Solutions to Ridge Wandering

1. MCMC with Priors

Bayesian MCMC with an exponential or lognormal prior on rates is the most principled solution. A prior naturally penalizes high values that have little data support. The posterior distribution will concentrate near biologically reasonable values unless the data strongly support high rates.

This is why tools like chromePlus and ChromEvol offer MCMC alongside maximum likelihood. The prior acts as a regularizer, pulling estimates away from the ridge toward plausible values. For example, an exponential prior with mean 0.5 makes q = 100 orders of magnitude less probable than q = 0.5, even if both fit the likelihood equally well.

2. Multiple Starting Points

Running ML optimization from many random starting points samples different regions of parameter space. If most convergences cluster near low-rate solutions but a few wander up the ridge, the true MLE is likely in the low-rate cluster. Compare the converged values: are they stable across runs? If estimates vary wildly, you may be seeing ridge effects.

3. Penalized Likelihood

Adding a regularization term (e.g., an L2 penalty proportional to rate magnitude) creates a unique maximum that concentrates near realistic values. The penalized log-likelihood is:

penalized.logL = logL(q) − λ × q²

The penalty weight λ controls how much you trust the prior belief that rates should be small. Cross-validation or information criteria can guide the choice of λ. This is less formal than a full Bayesian approach but faster and often sufficient.

4. Rate Bounds

The simplest (if somewhat arbitrary) approach is to set upper bounds on the rate parameter during optimization. For example, you might constrain q ≤ 10 events per unit branch length. This prevents the optimizer from ever reaching the ridge. The downside is that the bound is ad hoc and can artificially truncate the likelihood if the true value happens to exceed it. Still, if you have strong biological priors on reasonable rate ranges, this is practical.

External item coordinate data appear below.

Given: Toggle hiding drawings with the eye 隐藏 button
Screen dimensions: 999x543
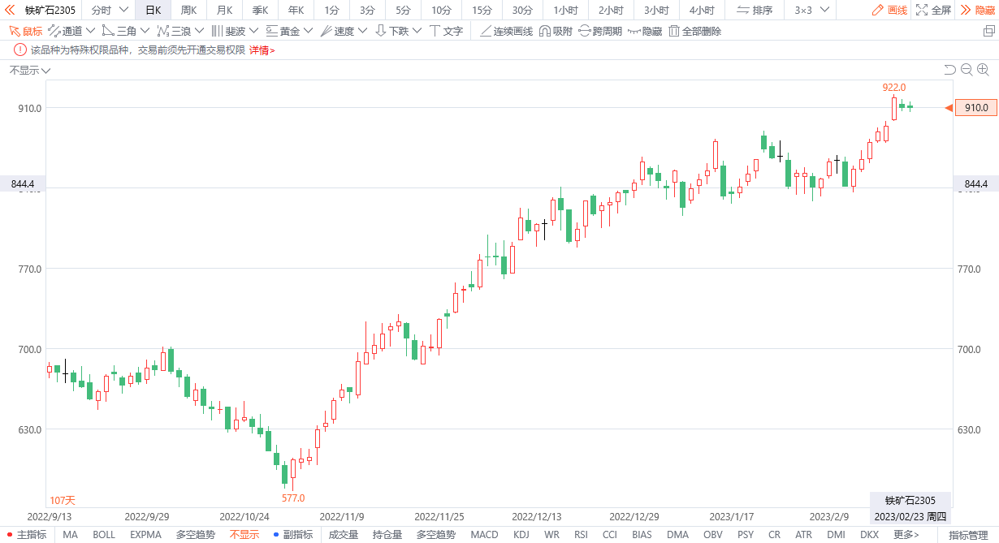Looking at the screenshot, I should [x=644, y=31].
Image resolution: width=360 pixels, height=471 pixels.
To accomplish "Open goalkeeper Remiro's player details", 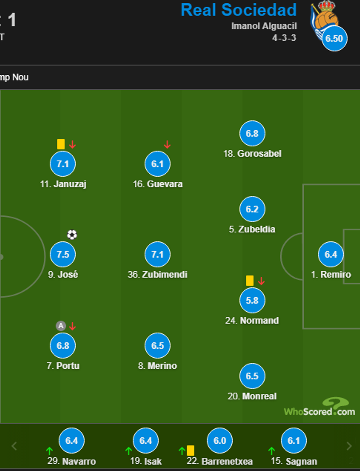I will (x=331, y=275).
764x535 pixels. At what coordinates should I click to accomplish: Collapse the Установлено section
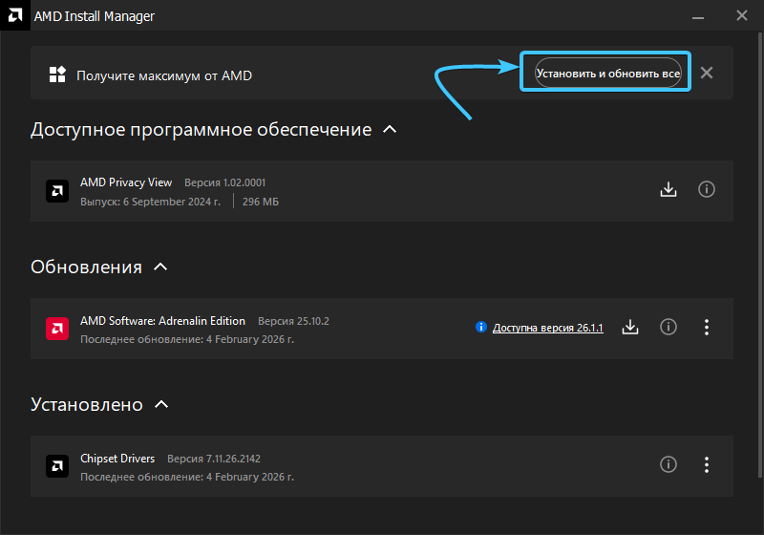161,404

chromePlus and ChromEvol: Best Practices

The chromePlus package (developed by the Blackmon Lab) and ChromEvol both allow MCMC inference with user-specified priors precisely because of the ridge problem. When rates inferred by maximum likelihood seem unreasonably high (e.g., > 1 event per unit branch length), this is a diagnostic sign of ridge wandering.

To protect yourself:

  • Always check biological plausibility. Does a rate of 50 transitions per unit branch length make sense given what you know about your organism and trait?
  • Compare ML and MCMC estimates. If MCMC (with a reasonable prior) gives q = 0.3 but ML gives q = 50, ridge wandering is likely. The MCMC posterior is more trustworthy in this case.
  • Try multiple starting values. Run the optimizer from 10–50 random starting points. If they converge to a tight cluster, you have confidence. If they scatter wildly, investigate further.
  • Visualize the likelihood profile. Plot likelihood against rate for your real data. If you see a long, flat plateau, you are on the ridge. A sharp peak indicates identifiability.

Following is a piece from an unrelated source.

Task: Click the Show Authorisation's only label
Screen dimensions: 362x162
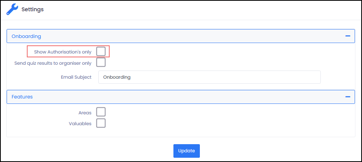Action: click(63, 52)
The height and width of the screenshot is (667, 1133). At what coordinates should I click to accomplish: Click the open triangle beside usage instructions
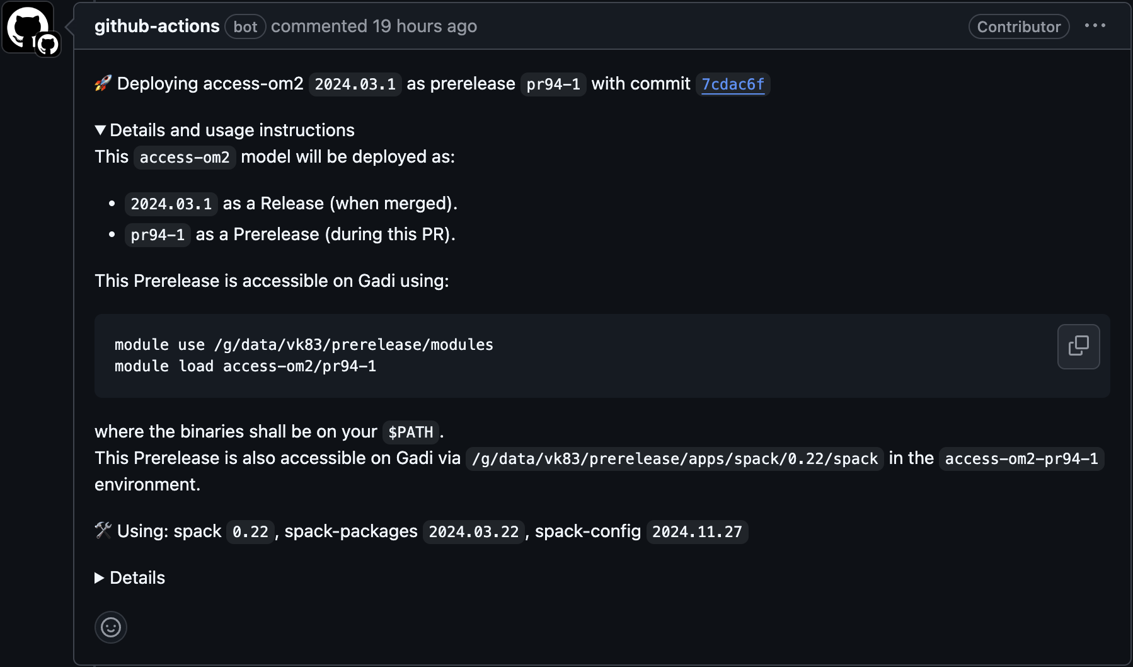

See the discrete trait evolution guide for more on model selection and the Mk framework. For the history of chromosome evolution methods, including the development of these tools, consult the methods review. Explore karyotype databases for real data examples.

Summary

Likelihood ridges are an inherent feature of discrete trait inference, not a bug but a signature of model identifiability. When tip states are close to equilibrium proportions, high rates become nearly indistinguishable from low rates. This is a genuine inference problem: the data alone may not constrain rates well.

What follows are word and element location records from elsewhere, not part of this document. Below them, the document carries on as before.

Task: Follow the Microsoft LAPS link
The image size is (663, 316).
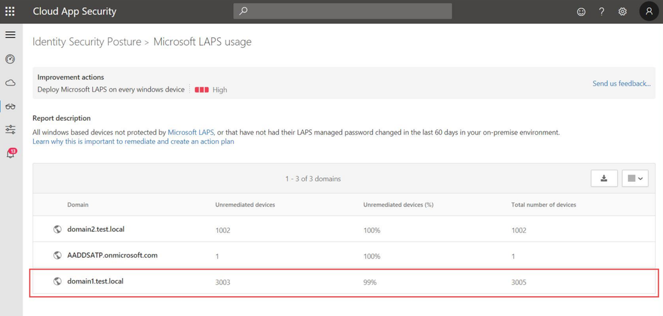Action: 190,132
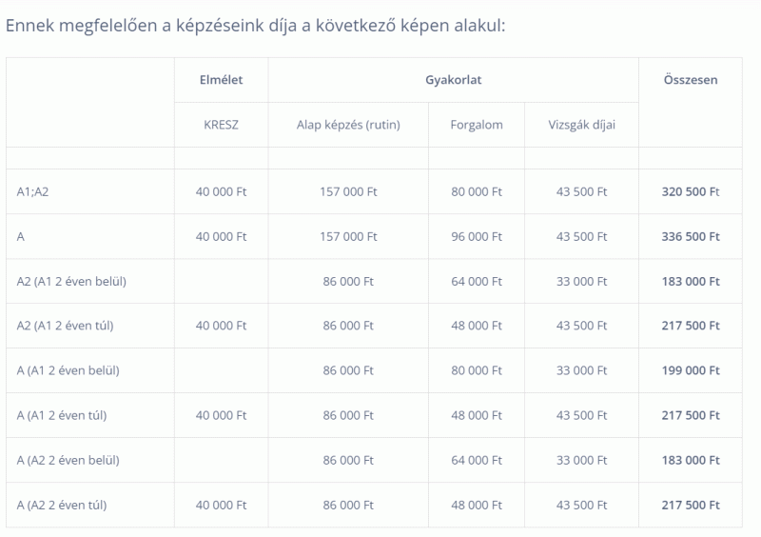Screen dimensions: 761x537
Task: Select the A1;A2 row label
Action: (x=32, y=192)
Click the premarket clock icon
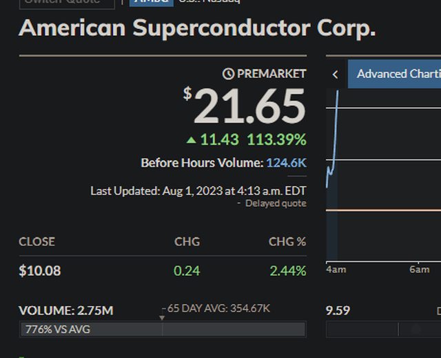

The solutions—priors, multiple starts, penalization, and bounds—all aim to break the ridge by adding external information or constraints. In practice, Bayesian MCMC with informative priors is the gold standard because it explicitly encodes what you know (or want to assume) about plausible rate ranges. When in doubt, compare results across methods and always sanity-check your rate estimates.